BEGIN

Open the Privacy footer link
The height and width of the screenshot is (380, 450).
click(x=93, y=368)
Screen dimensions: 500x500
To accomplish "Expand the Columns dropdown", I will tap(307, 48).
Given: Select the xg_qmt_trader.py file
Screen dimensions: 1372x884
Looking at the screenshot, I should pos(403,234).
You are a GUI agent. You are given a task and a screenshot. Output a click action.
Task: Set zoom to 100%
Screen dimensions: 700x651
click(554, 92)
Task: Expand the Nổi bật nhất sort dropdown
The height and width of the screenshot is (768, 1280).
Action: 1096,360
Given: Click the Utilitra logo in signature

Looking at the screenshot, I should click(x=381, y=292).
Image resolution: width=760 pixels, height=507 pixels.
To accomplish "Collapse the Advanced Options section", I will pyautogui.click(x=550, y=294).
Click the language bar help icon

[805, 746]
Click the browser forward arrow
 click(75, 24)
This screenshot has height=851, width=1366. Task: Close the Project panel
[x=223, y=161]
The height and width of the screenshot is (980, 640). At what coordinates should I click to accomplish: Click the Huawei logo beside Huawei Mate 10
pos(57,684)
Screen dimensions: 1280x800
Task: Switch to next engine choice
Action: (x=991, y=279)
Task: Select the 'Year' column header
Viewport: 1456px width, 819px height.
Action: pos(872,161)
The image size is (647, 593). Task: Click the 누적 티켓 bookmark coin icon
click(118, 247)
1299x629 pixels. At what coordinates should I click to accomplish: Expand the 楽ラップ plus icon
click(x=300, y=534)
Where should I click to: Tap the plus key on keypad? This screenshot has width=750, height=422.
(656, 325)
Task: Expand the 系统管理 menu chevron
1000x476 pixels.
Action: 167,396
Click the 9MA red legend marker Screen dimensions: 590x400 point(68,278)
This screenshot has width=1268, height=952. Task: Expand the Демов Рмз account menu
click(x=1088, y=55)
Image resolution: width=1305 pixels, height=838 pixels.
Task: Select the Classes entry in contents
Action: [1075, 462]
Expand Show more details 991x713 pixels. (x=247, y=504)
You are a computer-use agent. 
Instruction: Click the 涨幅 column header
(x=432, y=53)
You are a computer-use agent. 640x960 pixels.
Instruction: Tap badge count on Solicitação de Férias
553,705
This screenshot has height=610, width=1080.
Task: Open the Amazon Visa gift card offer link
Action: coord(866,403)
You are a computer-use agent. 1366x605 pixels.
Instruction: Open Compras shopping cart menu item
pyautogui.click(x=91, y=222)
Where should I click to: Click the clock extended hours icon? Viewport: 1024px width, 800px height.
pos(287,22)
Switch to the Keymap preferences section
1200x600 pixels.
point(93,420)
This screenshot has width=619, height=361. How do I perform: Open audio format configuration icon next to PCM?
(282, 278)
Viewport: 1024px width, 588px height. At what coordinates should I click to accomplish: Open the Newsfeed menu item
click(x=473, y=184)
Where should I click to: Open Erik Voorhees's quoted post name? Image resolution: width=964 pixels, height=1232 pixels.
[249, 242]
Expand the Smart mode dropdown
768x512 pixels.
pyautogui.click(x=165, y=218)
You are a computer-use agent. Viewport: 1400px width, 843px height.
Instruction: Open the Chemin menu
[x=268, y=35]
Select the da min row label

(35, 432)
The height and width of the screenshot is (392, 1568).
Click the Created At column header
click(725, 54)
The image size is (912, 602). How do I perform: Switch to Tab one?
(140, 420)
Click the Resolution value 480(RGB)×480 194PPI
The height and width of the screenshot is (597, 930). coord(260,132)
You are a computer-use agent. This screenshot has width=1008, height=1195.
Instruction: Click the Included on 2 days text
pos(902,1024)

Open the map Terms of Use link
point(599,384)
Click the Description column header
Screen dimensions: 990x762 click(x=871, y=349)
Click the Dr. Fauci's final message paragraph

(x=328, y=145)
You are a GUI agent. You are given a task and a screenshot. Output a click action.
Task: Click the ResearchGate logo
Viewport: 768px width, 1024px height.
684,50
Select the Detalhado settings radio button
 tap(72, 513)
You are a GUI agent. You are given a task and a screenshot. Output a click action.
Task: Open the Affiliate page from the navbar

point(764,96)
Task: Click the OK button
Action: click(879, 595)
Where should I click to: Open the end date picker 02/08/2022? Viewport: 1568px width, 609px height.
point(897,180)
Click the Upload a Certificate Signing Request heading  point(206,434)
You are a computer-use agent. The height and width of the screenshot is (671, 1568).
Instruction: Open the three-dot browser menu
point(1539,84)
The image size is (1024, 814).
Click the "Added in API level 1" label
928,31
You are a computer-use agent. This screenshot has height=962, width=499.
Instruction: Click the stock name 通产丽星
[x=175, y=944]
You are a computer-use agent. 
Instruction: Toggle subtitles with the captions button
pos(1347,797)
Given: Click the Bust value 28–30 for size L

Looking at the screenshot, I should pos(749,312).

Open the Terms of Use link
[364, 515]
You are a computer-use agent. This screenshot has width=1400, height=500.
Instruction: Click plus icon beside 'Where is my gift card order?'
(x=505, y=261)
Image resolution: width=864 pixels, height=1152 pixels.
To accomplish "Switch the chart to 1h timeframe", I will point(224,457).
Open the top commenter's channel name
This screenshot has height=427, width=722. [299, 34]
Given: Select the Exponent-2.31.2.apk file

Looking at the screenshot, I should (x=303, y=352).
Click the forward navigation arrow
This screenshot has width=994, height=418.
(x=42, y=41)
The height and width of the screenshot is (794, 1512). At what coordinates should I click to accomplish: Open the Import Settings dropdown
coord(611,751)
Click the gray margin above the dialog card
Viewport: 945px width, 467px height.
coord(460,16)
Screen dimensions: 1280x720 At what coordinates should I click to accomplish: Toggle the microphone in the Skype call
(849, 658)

END

:: Work instruction ::
From the records, work out how many lines include "computer" and respond with the number only.

:: Output ::
9